Collected data entries
++++++++
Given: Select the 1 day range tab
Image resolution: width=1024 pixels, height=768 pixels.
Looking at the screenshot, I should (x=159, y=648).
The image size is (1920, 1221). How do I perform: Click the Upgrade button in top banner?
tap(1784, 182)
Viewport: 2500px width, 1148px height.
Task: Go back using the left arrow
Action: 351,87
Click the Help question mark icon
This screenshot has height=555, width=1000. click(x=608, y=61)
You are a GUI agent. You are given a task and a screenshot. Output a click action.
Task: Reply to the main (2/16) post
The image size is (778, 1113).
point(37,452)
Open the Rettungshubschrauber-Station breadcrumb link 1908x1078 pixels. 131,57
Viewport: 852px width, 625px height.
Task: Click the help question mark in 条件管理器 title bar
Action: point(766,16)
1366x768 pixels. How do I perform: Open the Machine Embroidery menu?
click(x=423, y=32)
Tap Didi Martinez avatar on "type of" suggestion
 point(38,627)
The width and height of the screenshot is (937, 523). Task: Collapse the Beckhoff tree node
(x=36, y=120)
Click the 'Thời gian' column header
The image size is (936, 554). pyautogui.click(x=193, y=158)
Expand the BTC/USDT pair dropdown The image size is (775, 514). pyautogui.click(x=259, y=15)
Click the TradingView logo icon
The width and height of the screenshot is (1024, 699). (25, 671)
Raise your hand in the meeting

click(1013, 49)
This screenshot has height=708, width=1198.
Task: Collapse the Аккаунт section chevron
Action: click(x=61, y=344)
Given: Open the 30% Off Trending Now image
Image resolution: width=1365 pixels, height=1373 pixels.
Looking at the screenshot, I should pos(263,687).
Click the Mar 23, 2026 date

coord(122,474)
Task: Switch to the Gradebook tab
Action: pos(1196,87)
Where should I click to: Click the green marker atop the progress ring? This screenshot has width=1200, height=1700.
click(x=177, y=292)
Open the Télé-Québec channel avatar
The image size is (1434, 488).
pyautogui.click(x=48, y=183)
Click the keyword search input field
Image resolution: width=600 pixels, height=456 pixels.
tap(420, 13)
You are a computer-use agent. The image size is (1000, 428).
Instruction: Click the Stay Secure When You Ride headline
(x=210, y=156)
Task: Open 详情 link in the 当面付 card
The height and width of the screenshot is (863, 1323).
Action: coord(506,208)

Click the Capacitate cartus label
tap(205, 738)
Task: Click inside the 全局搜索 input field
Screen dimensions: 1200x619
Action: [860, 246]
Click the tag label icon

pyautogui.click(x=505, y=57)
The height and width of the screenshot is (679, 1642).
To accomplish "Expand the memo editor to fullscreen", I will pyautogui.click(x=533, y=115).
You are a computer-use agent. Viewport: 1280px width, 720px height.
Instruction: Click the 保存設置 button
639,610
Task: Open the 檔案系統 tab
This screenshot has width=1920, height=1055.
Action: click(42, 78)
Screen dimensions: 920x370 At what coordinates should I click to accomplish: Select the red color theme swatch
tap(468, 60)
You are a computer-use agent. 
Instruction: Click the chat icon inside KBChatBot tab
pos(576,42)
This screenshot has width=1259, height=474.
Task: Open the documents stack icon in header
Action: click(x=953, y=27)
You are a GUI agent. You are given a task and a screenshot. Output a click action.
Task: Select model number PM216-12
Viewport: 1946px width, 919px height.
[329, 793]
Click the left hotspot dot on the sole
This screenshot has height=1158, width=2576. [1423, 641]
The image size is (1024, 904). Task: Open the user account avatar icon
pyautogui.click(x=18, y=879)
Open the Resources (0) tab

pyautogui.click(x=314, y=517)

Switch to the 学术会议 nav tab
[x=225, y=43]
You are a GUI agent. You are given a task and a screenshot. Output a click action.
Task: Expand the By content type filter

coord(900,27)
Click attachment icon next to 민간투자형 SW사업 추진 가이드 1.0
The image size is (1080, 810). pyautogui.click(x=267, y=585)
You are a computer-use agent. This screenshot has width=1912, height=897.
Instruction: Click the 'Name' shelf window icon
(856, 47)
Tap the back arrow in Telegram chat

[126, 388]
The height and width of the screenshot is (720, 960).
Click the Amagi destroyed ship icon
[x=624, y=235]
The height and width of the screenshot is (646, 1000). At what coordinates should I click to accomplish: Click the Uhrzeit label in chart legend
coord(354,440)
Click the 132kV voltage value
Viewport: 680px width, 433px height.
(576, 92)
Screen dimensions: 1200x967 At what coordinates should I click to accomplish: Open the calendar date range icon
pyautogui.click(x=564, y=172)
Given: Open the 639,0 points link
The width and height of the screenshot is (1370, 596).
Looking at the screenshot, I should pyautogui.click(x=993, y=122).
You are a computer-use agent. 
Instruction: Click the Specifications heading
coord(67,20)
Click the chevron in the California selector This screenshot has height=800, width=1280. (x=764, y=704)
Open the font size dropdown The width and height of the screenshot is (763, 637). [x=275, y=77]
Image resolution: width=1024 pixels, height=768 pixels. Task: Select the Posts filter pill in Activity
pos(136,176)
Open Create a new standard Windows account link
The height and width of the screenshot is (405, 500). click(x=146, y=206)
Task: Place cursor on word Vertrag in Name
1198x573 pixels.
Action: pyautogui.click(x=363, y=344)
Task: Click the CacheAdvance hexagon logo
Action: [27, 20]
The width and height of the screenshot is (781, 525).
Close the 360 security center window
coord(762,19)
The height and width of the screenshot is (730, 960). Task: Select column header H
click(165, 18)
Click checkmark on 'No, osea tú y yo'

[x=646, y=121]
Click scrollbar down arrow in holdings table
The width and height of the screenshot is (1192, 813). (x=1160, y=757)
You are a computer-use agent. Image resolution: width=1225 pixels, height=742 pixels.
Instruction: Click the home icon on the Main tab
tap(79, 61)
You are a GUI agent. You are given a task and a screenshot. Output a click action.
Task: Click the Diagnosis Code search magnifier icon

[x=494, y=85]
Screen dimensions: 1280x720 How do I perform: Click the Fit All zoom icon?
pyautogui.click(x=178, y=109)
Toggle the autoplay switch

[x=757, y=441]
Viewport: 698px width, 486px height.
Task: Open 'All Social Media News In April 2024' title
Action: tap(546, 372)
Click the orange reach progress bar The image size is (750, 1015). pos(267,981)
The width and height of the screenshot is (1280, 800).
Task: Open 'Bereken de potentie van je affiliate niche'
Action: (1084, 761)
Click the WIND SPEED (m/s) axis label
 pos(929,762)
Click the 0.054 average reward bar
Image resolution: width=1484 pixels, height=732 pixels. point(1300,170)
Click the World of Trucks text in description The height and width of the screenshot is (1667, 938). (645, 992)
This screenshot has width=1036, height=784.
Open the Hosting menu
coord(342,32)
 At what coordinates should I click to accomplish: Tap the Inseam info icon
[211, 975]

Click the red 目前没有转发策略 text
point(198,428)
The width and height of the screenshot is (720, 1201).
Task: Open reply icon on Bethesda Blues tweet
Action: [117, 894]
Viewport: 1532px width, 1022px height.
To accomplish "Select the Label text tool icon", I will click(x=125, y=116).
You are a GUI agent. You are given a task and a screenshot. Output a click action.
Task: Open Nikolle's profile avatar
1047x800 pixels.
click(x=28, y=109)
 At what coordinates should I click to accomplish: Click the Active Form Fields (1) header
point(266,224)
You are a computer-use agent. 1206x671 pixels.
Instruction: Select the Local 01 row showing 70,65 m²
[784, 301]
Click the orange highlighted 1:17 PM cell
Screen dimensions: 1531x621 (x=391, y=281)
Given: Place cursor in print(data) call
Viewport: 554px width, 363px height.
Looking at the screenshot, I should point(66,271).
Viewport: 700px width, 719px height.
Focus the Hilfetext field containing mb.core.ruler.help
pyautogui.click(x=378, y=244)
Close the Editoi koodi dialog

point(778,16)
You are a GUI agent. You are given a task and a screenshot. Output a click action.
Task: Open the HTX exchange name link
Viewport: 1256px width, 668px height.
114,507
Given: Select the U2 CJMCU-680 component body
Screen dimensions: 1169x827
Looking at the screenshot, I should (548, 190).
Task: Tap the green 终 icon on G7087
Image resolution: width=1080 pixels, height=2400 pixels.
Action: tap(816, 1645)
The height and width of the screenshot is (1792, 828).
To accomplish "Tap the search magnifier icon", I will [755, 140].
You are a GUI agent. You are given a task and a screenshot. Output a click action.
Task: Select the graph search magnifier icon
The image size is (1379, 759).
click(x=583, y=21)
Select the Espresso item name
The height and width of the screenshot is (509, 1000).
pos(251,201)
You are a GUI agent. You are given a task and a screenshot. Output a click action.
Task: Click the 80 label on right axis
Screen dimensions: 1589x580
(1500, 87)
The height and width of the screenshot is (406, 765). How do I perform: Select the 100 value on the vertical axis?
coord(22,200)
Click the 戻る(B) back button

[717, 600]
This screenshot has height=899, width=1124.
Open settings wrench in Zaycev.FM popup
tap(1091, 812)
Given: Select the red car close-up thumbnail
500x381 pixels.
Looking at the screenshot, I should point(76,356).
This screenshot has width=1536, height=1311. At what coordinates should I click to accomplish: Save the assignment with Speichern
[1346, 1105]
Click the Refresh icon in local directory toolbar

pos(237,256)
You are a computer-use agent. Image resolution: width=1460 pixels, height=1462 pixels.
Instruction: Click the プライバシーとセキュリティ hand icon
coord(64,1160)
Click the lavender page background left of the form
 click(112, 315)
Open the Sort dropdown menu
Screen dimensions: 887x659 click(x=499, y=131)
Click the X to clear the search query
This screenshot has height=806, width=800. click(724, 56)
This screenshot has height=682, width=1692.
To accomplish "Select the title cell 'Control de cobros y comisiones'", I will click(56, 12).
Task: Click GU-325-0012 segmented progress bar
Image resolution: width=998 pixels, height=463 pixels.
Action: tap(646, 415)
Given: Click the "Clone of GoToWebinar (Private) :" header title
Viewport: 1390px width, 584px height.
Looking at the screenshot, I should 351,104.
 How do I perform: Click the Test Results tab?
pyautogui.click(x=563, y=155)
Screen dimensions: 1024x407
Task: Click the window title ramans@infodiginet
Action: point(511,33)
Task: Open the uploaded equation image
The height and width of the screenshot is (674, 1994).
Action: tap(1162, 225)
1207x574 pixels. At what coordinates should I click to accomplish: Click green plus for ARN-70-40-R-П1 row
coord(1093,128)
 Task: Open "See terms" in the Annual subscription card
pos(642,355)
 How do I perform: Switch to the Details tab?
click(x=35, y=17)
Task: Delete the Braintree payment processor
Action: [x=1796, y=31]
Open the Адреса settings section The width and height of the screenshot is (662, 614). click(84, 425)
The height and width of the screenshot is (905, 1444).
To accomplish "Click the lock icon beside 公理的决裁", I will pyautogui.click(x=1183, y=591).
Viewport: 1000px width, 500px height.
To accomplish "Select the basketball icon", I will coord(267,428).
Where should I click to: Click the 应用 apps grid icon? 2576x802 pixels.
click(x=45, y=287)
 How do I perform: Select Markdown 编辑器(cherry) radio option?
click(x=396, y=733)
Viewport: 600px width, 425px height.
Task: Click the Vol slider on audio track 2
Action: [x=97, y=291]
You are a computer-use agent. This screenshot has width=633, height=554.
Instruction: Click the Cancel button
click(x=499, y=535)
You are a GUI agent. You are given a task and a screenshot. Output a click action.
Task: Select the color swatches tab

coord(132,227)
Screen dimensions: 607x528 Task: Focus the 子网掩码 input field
++++++++
--- WHAT YOU SHOULD DO ---
Among the lines of the preceding data, which ones hold the word "input"? List them.

--- FINAL ANSWER ---
Click the keyword search input field
Task: Click inside the 全局搜索 input field
Screen dimensions: 607x528 Task: Focus the 子网掩码 input field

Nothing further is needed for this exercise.